Material shown:
--- begin ---

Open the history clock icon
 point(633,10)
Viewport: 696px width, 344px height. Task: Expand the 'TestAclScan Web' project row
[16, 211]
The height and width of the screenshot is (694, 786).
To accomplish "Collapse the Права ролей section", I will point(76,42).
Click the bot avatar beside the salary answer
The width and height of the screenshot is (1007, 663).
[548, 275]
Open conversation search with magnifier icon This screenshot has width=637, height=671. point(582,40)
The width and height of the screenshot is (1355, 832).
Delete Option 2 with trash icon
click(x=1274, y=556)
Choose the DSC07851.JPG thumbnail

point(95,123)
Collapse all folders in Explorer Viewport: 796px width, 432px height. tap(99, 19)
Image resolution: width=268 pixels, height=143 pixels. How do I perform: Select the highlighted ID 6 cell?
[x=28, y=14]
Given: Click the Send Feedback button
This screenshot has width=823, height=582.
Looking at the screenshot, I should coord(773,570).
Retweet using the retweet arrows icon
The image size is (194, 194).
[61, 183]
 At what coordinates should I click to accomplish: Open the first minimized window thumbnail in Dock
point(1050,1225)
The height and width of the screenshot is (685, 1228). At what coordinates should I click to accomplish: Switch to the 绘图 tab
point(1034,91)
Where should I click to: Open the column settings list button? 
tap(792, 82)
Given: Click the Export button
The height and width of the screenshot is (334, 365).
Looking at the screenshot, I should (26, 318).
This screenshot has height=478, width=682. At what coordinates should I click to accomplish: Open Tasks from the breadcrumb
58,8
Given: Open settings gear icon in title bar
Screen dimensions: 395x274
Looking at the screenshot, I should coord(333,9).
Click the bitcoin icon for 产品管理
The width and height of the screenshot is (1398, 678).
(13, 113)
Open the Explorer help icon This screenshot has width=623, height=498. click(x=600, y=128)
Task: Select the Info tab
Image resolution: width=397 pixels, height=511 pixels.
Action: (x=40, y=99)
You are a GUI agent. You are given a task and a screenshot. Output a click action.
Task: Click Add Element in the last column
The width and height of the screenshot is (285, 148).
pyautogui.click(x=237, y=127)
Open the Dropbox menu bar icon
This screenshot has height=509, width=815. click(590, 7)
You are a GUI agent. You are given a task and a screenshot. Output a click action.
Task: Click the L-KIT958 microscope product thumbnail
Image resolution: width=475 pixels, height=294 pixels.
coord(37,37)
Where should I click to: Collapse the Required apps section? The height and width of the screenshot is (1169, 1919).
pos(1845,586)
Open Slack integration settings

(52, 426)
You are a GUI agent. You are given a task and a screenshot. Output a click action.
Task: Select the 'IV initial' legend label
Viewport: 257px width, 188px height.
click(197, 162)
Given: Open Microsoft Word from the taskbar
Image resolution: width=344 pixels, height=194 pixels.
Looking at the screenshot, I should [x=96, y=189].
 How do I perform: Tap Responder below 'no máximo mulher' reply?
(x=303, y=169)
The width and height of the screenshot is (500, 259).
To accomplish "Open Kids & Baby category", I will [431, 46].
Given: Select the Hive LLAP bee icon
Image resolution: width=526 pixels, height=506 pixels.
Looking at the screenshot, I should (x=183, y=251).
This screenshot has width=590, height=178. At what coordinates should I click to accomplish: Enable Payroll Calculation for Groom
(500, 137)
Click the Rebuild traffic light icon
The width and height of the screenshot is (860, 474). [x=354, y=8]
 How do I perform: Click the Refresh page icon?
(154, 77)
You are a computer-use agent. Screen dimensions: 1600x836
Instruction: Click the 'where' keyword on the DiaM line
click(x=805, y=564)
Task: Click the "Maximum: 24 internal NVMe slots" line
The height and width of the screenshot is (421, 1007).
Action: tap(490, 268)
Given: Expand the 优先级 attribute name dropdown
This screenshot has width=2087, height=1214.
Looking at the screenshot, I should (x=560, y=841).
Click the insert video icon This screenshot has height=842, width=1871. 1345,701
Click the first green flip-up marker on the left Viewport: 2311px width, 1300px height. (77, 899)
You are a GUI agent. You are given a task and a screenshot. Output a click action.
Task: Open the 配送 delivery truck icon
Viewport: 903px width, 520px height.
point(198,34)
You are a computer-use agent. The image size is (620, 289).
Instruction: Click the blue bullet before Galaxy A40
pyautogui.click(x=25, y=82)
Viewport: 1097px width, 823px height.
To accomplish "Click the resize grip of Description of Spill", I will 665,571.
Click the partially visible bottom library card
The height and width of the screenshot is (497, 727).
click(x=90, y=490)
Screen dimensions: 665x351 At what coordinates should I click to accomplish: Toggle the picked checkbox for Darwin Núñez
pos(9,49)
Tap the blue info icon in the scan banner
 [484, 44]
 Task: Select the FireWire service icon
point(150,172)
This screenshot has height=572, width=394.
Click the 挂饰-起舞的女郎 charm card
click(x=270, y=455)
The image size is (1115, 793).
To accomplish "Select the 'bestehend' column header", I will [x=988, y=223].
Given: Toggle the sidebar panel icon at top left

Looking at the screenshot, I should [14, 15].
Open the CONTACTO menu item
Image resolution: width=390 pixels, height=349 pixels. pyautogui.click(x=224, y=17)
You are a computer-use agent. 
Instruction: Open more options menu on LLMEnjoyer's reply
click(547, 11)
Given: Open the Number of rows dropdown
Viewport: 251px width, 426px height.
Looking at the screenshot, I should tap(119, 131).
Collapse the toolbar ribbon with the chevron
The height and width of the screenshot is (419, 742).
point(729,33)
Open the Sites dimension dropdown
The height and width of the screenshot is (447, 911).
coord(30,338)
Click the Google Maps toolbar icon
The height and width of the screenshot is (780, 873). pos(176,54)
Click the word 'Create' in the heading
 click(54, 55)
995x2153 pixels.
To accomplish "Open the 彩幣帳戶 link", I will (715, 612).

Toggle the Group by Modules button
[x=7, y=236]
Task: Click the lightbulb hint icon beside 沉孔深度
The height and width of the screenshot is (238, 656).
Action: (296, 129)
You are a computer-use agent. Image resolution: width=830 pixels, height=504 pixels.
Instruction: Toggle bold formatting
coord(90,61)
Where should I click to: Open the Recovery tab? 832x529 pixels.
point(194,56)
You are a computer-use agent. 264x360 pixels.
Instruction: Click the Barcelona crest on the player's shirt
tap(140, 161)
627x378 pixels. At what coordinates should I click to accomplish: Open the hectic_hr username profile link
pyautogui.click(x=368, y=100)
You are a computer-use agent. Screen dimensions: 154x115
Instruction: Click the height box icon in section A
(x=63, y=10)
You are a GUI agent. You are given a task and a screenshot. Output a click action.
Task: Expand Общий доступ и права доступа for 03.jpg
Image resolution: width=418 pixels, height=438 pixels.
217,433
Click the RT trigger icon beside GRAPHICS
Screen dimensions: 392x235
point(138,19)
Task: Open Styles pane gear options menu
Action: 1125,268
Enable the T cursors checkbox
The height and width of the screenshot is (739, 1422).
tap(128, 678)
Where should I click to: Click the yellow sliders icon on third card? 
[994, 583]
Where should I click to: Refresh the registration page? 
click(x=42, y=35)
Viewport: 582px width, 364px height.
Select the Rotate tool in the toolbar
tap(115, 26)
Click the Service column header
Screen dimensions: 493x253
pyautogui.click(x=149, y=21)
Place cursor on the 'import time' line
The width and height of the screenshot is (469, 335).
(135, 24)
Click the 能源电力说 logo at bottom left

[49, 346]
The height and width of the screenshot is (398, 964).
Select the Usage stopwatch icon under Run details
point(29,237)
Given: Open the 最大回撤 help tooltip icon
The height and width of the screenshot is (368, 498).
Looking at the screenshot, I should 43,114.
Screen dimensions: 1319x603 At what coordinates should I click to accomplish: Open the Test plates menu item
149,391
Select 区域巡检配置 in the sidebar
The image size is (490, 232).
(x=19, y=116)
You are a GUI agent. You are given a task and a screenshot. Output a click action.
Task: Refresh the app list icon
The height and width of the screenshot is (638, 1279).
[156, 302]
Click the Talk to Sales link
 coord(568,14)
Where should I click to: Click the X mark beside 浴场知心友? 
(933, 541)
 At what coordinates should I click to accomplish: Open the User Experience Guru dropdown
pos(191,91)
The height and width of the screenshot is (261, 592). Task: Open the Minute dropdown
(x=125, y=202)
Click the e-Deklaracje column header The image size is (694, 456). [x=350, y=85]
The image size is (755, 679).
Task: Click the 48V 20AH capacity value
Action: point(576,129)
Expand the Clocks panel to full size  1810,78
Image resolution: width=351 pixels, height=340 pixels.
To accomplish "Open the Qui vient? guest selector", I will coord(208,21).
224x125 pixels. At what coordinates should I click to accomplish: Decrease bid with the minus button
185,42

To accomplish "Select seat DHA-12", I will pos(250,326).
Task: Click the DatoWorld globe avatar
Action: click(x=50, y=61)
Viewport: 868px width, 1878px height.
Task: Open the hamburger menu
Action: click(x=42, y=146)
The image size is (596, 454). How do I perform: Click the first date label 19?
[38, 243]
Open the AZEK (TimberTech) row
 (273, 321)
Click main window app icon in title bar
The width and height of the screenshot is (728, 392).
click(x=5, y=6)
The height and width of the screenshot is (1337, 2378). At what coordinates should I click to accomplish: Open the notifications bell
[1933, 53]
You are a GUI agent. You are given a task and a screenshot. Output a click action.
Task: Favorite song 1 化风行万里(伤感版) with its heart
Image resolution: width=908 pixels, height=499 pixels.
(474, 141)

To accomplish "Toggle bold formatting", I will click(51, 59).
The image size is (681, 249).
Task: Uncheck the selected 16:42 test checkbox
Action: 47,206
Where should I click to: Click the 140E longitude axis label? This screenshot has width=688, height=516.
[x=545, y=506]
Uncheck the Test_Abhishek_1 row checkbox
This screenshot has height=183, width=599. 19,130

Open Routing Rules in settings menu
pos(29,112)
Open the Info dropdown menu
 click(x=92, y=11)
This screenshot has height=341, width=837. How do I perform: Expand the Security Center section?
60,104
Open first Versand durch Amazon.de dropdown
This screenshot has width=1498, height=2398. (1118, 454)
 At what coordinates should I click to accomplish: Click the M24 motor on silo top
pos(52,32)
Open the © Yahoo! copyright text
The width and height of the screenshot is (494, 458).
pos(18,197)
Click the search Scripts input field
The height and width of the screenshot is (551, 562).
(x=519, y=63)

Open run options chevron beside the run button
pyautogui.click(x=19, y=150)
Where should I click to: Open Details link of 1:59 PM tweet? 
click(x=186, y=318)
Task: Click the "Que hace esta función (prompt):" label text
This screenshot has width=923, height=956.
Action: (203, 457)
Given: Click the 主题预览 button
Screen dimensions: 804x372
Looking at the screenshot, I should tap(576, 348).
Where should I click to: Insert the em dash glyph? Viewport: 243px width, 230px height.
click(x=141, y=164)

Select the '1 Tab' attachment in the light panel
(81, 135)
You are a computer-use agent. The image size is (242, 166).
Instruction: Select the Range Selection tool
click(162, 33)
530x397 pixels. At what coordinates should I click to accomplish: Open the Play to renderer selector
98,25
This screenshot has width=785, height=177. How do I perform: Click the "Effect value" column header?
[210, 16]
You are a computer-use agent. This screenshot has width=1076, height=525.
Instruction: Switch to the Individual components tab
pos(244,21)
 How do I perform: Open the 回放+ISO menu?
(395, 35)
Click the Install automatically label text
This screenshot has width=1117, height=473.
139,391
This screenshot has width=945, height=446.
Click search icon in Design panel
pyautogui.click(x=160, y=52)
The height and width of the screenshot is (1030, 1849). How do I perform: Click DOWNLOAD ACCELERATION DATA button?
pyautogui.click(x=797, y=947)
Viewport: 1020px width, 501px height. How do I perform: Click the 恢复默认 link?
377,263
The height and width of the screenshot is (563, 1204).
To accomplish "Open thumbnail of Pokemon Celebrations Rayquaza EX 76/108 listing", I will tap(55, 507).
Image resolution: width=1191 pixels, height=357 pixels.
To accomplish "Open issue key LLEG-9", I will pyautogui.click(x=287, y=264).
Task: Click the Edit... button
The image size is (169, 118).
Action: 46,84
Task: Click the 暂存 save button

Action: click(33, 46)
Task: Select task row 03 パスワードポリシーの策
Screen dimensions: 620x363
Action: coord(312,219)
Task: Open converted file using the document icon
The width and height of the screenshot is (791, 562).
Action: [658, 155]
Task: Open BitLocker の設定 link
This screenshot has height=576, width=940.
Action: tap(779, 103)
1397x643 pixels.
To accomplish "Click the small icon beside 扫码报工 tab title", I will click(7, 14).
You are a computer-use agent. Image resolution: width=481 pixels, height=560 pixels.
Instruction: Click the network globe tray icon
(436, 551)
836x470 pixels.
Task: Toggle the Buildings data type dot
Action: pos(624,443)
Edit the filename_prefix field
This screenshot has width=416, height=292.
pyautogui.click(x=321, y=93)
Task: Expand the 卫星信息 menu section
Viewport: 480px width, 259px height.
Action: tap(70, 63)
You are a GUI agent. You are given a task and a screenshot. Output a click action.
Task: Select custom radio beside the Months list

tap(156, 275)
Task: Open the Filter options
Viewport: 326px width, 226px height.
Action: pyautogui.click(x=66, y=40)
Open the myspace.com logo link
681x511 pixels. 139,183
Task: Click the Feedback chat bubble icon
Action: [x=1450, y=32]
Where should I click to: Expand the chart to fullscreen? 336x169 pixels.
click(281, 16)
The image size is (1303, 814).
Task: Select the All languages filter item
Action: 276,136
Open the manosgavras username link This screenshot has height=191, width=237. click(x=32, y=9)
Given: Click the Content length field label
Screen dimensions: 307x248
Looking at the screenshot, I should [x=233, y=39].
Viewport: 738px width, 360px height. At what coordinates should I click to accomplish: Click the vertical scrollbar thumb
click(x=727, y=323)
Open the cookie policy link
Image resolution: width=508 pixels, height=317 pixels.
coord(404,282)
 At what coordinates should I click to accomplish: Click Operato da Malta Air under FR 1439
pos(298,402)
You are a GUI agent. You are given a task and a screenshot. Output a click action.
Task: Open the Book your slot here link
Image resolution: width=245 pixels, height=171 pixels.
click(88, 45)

--- end ---

What you are asked to do:
Convert the lines above, from the line containing "Given: Open Microsoft Word from the taskbar" through the line containing "(x=303, y=169)", into a Markdown table with the columns Row and Line text, skipping any blank lines.

Expected answer:
| Row | Line text |
|---|---|
| 1 | Given: Open Microsoft Word from the taskbar |
| 2 | Image resolution: width=344 pixels, height=194 pixels. |
| 3 | Looking at the screenshot, I should [x=96, y=189]. |
| 4 |  How do I perform: Tap Responder below 'no máximo mulher' reply? |
| 5 | (x=303, y=169) |